Aşk edebiyatı bir ego yansıması: Bu kadar sevdim işte, aha bu kadar, o kadar çok sevdim ki demek, bir anlamda ben bu kadar sevecek kadar büyüğüm, hani sen neredesin, ne kadar büyüksün anlamına geliyor.

Sevmenin büyüten bir tarafı var. Tüm kainat (değilse de tüm dünya) aşkınız için yaratılmış gibi hissediyorsunuz. Bunu hissetmek için bir ego şişmesi lazım. Veyahut ego şişmesi için aşk lazım.

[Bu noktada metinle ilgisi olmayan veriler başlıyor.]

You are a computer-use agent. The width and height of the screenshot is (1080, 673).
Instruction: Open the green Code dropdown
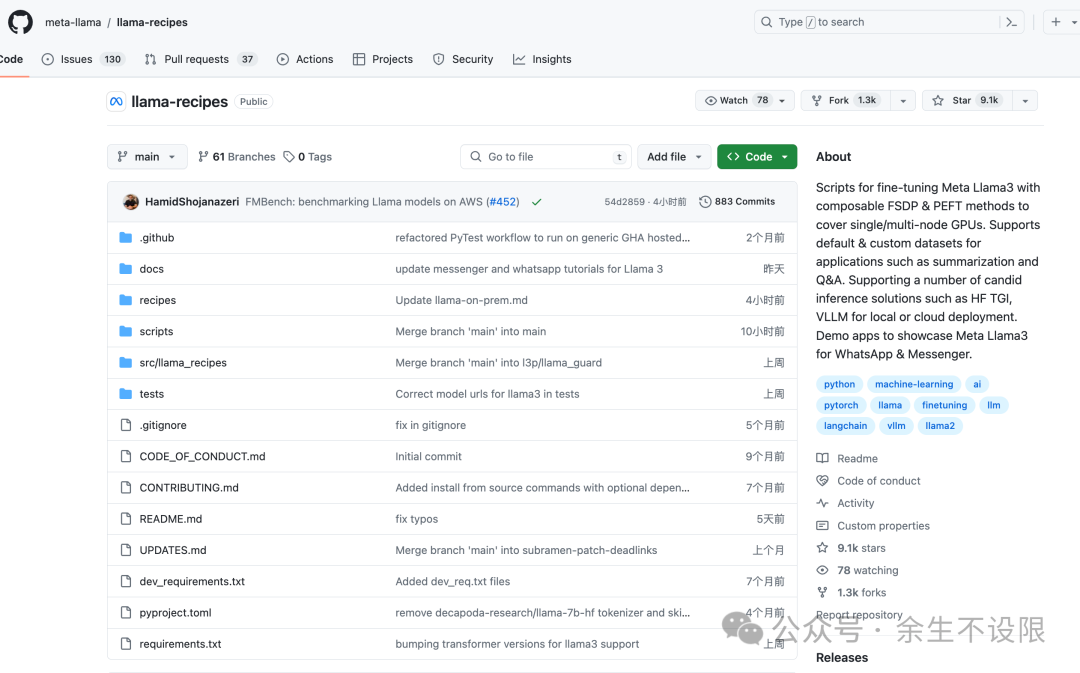(757, 157)
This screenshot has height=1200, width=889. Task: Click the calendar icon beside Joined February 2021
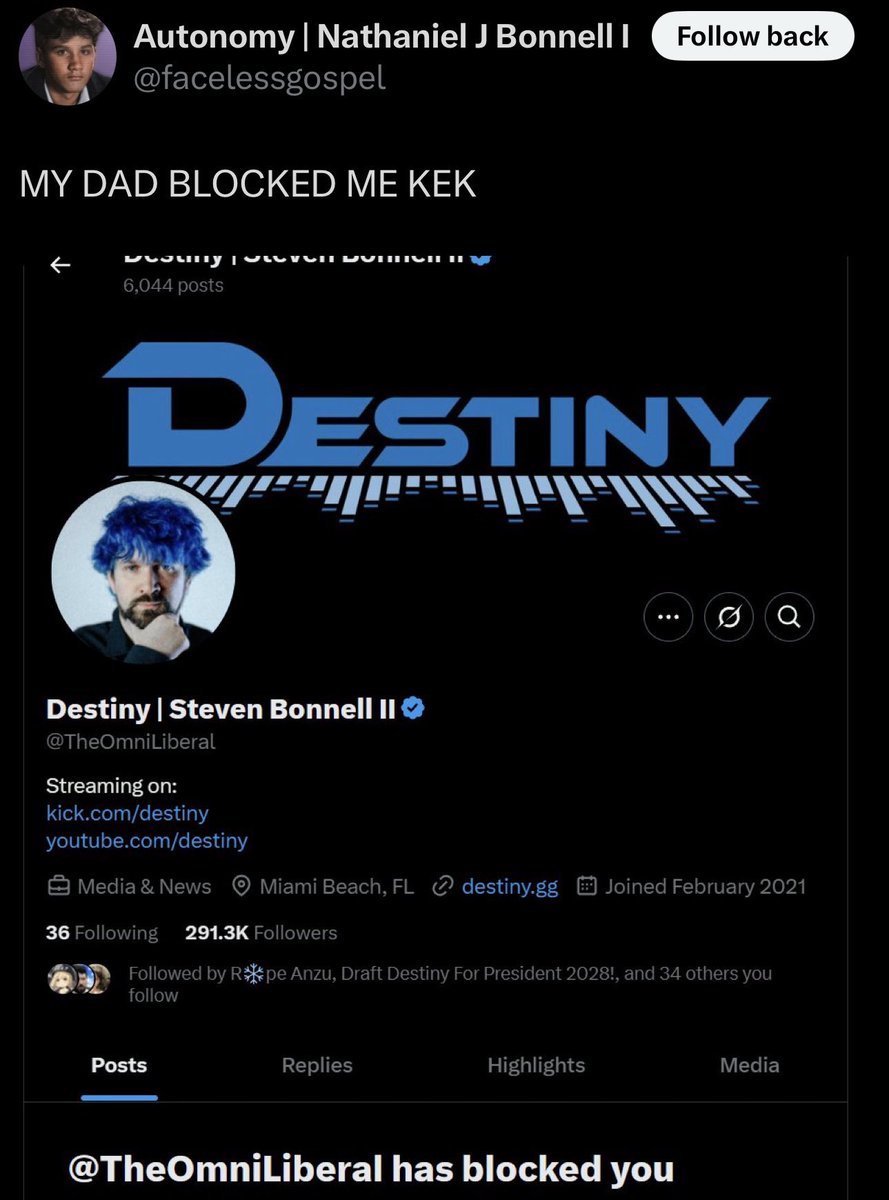click(x=588, y=886)
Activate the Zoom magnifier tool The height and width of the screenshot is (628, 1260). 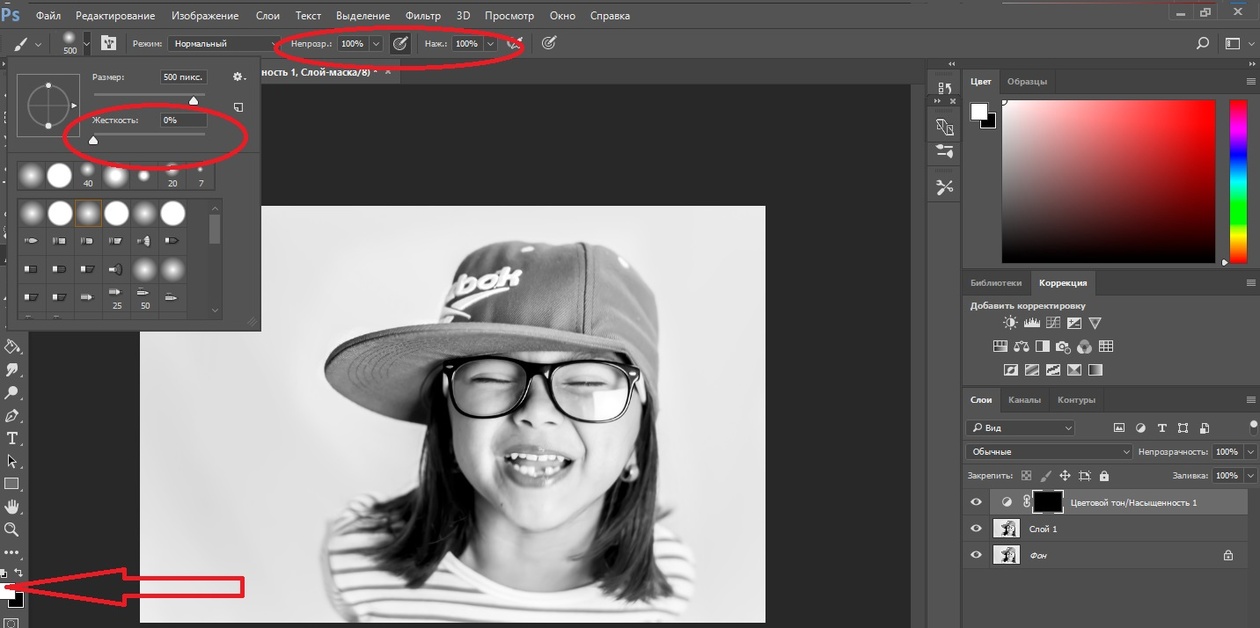click(x=12, y=530)
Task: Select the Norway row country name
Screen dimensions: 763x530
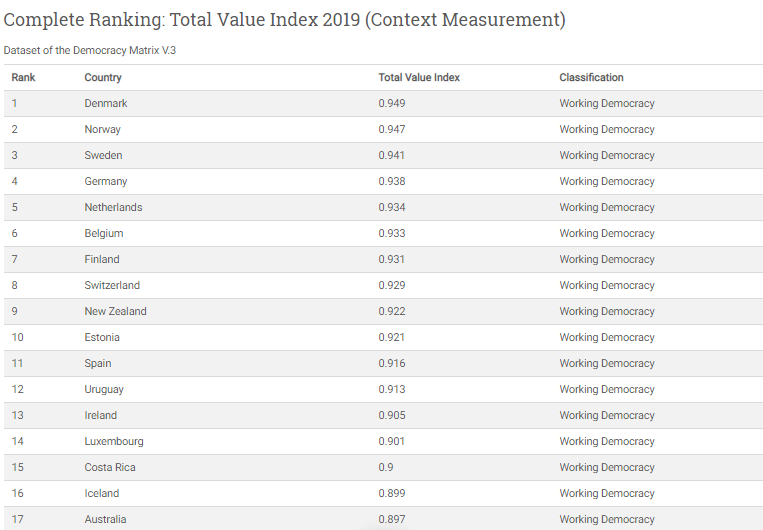Action: tap(104, 129)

İnsanın kendini bilmesinin önemli taraflarından biri duygularının, nereden başlayıp, nereye kadar anlamlı olduğunu bilmesi. İnsanın kendi duygularının sınırlı olduğunu farketmesi ise aşık olduğunda çok zor, belki imkansız. Tanım itibariyle aklı başında aşık yoktur, aklı başındaysa henüz yeterince aşık olmamıştır.

Ego da duygulardan inşa ediliyor. Duyguları üzerinde tefekkür etmeden kimsenin daha iyi olmasına imkan yok.

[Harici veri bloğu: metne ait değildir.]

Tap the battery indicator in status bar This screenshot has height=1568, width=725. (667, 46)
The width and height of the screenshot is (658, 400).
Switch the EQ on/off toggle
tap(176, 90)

Belki bu sebeple aşk insana iyilikten çok kötülük yaptırıyor. Onlara gem vurmadığı sürece duygular nereye giderse gitsin, onları kovalıyor, onların peşinden her zirveye ve çukura koşuyor. Normal zamanda egosunun farkında olup, onu terbiye etmeye çalışan biri için aşk, bu kaçıştan da kaçmak için bir bahane. Tüm kainatın biricikliğimiz için bir araya geldiğini hissetmek için bahane.

Velakin bütün mevsimlerin sonu gibi aşk mevsiminin de sonu var. Egon için aldığın borcu patron benim diyerek ödetmeye niyetli bir kader. Çöküş hissi bundan, aslında olduğun yerdesin, ne çıktın, ne de indin. Ayakların yerden kesildiğinde buradaydın, düştüğünü sandığında yine buradasın.

O sarhoşluğu hatırlayıp kendini daha iyi tanıyabilir veya geçmişi suçlayabilirsin. Tercih.